The next phase, from approximately three to six weeks, transitions into early rehabilitation with increasing range of motion and gentle strengthening exercises. Physical therapy begins shortly after surgery and focuses on regaining quadriceps control and gradually increasing the knee’s flexion. While weight-bearing is often allowed as tolerated with the brace, the weight-bearing status may be modified if additional procedures were performed concurrently.

Between two and five months, the rehabilitation progresses to advanced strengthening and functional activities. This phase includes exercises designed to improve stability, balance, and the strength of the muscles surrounding the knee. The goal during this period is to prepare the joint for a return to higher-impact activities.

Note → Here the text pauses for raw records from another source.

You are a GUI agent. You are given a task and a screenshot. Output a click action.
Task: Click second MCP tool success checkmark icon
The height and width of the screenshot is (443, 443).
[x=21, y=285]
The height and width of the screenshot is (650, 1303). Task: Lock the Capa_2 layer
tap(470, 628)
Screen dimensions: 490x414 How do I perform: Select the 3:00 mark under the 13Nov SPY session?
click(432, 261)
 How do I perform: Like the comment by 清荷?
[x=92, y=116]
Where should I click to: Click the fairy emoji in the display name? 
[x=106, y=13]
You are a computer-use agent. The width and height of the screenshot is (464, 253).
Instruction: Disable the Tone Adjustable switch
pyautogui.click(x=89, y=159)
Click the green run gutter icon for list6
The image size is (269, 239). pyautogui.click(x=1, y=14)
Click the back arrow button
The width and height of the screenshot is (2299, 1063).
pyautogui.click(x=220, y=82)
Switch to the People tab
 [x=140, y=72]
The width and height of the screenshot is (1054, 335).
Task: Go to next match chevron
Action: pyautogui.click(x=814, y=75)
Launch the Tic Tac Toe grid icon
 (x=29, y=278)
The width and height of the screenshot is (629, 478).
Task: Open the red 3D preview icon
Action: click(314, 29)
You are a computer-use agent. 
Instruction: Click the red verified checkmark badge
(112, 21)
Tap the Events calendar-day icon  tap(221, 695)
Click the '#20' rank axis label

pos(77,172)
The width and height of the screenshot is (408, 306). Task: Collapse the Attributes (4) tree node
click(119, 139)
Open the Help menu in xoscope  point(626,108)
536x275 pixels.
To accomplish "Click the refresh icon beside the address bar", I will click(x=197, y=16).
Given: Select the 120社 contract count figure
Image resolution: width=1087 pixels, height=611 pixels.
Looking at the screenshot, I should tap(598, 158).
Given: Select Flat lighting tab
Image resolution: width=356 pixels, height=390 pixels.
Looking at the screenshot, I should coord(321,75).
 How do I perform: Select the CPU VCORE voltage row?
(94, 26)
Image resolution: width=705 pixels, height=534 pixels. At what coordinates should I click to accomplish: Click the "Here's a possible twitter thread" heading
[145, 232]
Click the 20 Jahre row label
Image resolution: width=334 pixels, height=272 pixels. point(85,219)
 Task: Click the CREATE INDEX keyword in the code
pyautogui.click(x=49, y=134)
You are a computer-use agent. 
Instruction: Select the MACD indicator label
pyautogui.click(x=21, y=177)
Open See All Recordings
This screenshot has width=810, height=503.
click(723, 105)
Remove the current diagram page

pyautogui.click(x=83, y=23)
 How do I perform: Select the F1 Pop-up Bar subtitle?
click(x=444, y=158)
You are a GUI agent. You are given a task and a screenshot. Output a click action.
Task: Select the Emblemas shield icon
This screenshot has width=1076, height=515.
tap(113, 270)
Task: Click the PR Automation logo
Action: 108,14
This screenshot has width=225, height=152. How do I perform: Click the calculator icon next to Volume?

A return to sport or unrestricted high-level activity typically occurs between six and twelve months after surgery. The timeline is highly dependent on meeting specific functional criteria, such as achieving a certain percentage of strength and hop-test performance compared to the uninjured leg. This final stage focuses on sport-specific training to ensure the reconstructed ligament and surrounding muscles are fully prepared for the demands of competition.

Expected Outcomes and Potential Risks

MPFL reconstruction is a highly successful procedure, with studies showing an overall rate of recurrent patellar dislocation below 2%. The primary expected outcome is a stable kneecap, which significantly reduces the apprehension and fear of re-injury that patients experience with chronic instability. Patients can also anticipate improved functional scores and a return to their desired level of activity.

Despite the high success rate, there are potential risks and complications associated with the surgery. The most common complications include persistent anterior knee pain and knee stiffness or a loss of full range of motion. Other less common, but serious, risks include:

  • Re-injury or continued instability.
  • Patellar fracture.
  • Hardware irritation.
  • Infection.
  • Nerve irritation, which can cause temporary or permanent numbness around the incision sites.
  • Deep vein thrombosis (blood clot).